With both state and national experience, Harris was one of the most qualified candidates on Biden’s shortlist — serving as a formidable primary rival, high-profile endorser, and reliable surrogate for his campaign.

Speculation that Harris might be Biden’s choice intensified late last month after the Associated Press captured images of Biden’s notes with Harris’ name scrawled above a set of talking points.

“Harris knows the Black American experience,” Neil Makhija, executive director of the Indian American Impact Fund, wrote in a CNN op-ed on Aug. 3. “She knows the South Asian American experience. She knows the immigrant experience. She knows the aspirational power of the American dream. She is the running mate for this moment.”

AAPI issues on the campaign trail

As a top contender for the Democratic nomination in the 2020 election cycle, Harris was one of the only presidential hopefuls to roll out a detailed plan catering to Asian Americans and Pacific Islanders.

Among her proposals for the AAPI community, Harris called for executive action to protect DACA recipients, the dismantling of language barriers, the revision of federal data collection to include ethnicity, and the creation of a $12 billion capital grant and technical support program to assist AAPI small businesses.

Harris also sought to highlight NHPI issues during her primary campaign, albeit briefly. In a November 2019 document reviewed by The Yappie, the California senator wrote that “federal policies and programs must carefully consider the unique circumstances of Native Hawaiians and Pacific Islanders,” and that federal agencies should develop action plans “to advance civil rights and educational and health equity” for NHPI communities.

Anti-Asian hate

Harris has become increasingly vocal as hate incidents and violence targeting Asian Americans continue to surge during the COVID-19 pandemic.

AAPI advocacy groups and researchers have received more than 2,400 individual reports of coronavirus-related harassment and discrimination since late February, with incidents ranging from verbal harassment to vandalism to physical assault.

The FBI warned of a potential surge in anti-Asian hate crimes in a March intelligence report, which cited the stabbing of a Hmong American family in Midland, Texas.

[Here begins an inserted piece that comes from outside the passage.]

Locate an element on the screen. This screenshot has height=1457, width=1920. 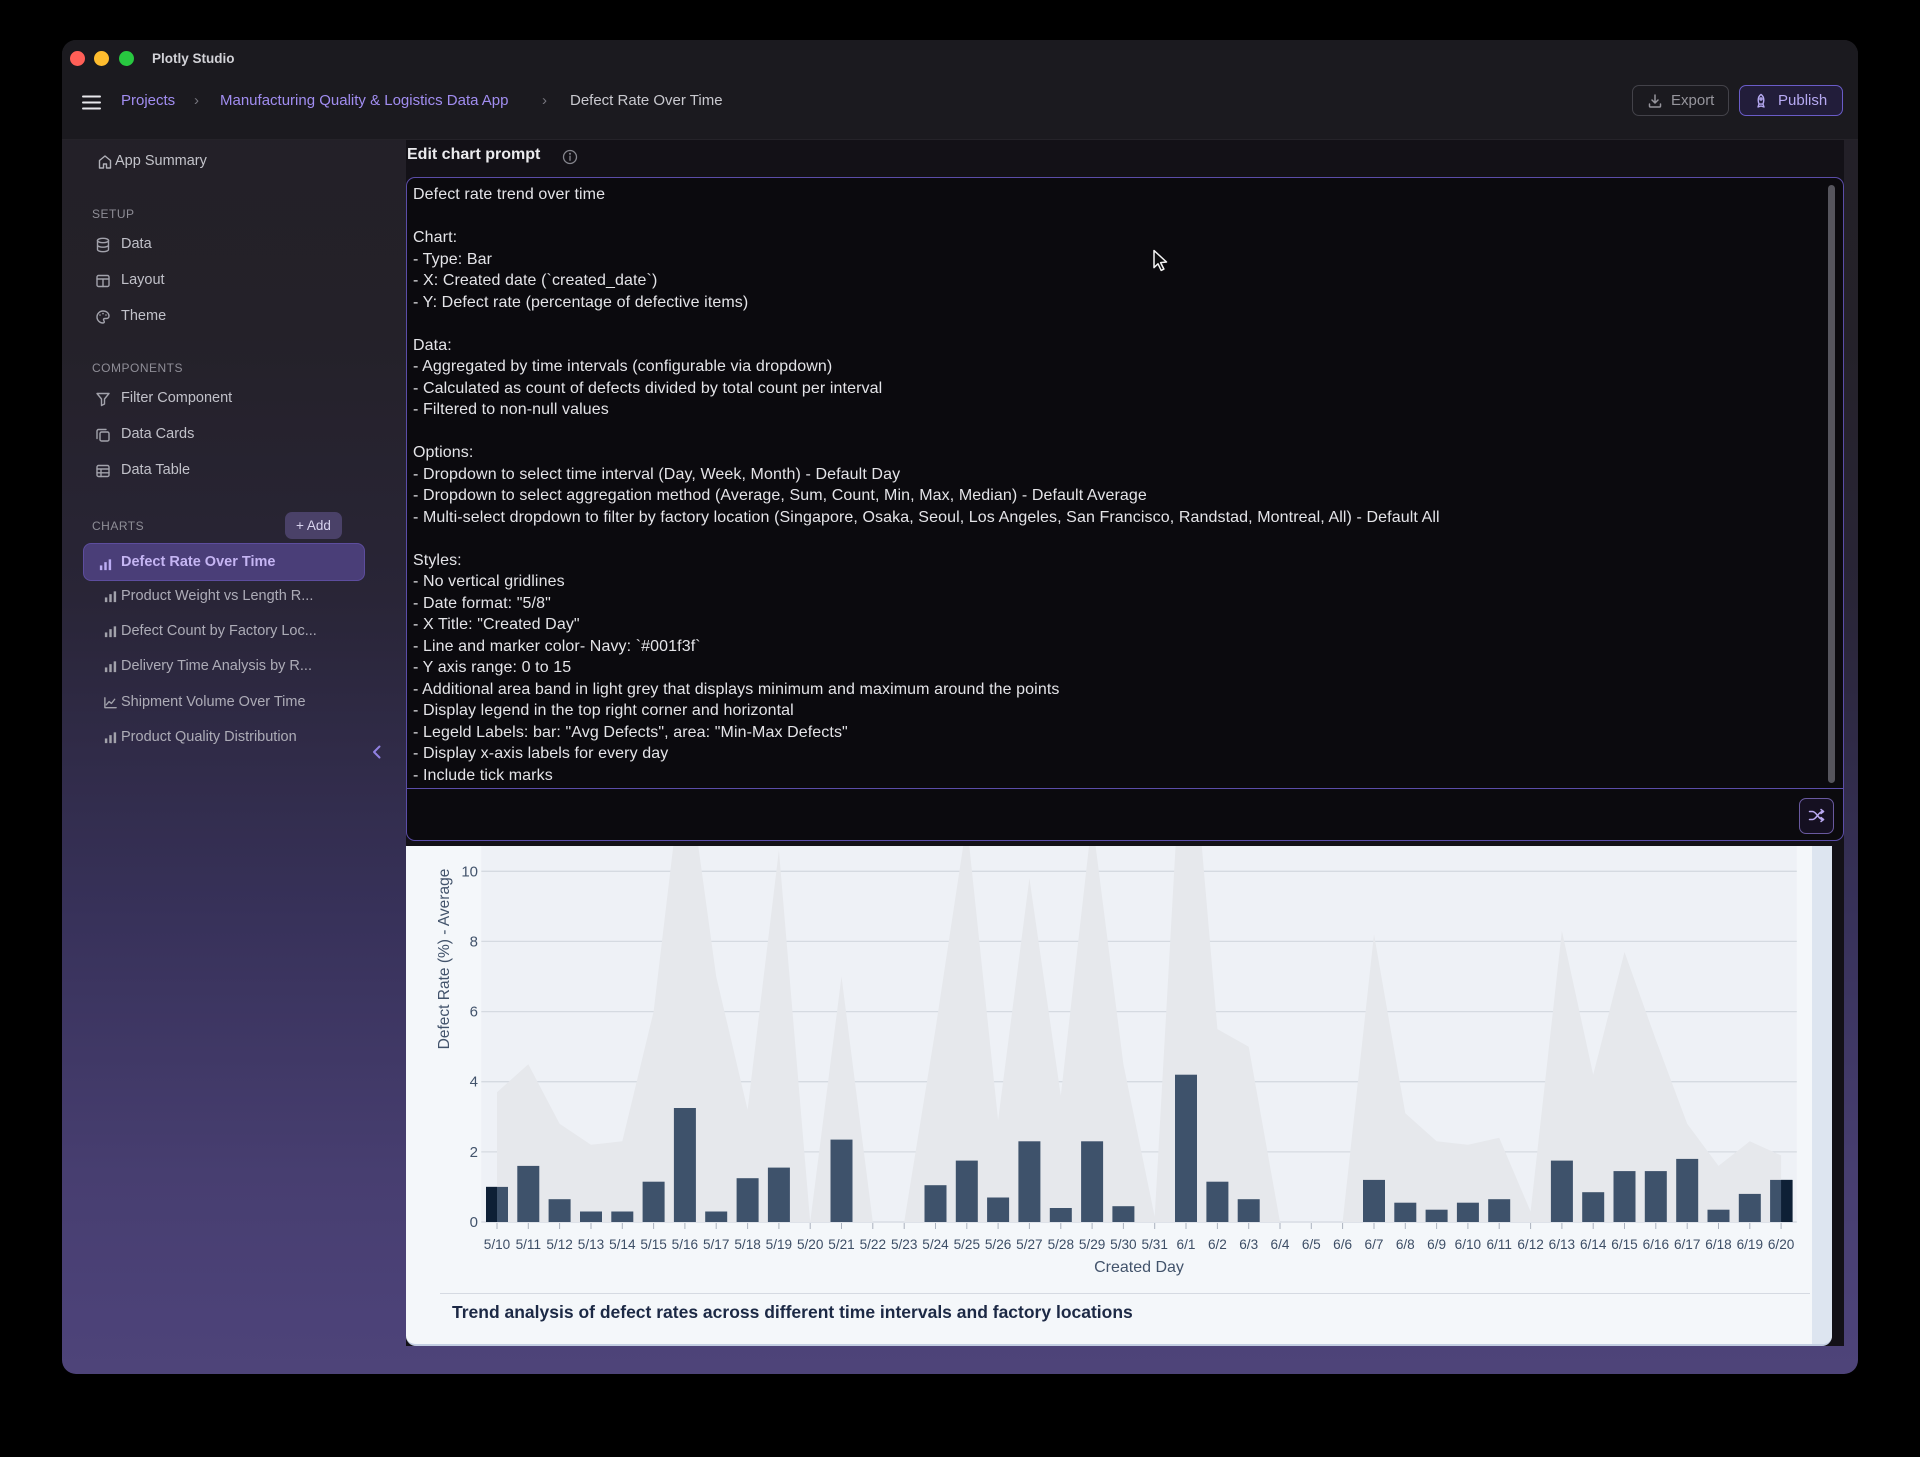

Ugliness reared its head last month when an 89-year-old Chinese American woman was slapped in the face and had her shirt set on fire in New York City.

In May, Harris introduced a Senate resolution that condemned “all forms of Anti-Asian sentiment as related to COVID-19” and slammed President Trump’s use of racist rhetoric on the campaign trail, warning in an Asian Journal op-ed that terms such as the “Chinese virus” have “recklessly put members of the AAPI community at risk.”

Harris also denounced the rise in anti-Asian violence at the AAPI Victory Fund’s AAPI Progressive Summit and on the Los Angeles TimesAsian Enough podcast.

“Hate crime is not new […] What is tragic is that it’s not ending,” Harris told hosts Frank Shyong and Jen Yamato. “There needs to be serious investigation of these cases, meaning that when someone reports it, they must be taken seriously, they must be given dignity through the process.”

What’s next

Harris is scheduled to address party activists at the entirely virtual Democratic National Convention next Thursday, the DNCC tells The Yappie.

Meanwhile, speculation has already begun on who California Gov. Gavin Newsom (D) might appoint to fill Harris’ U.S. Senate seat in the event that Democrats win the White House. Prominent AAPI figures like Rep. Ro Khanna, state Controller Betty Yee, and state Treasurer Fiona Ma are potential options.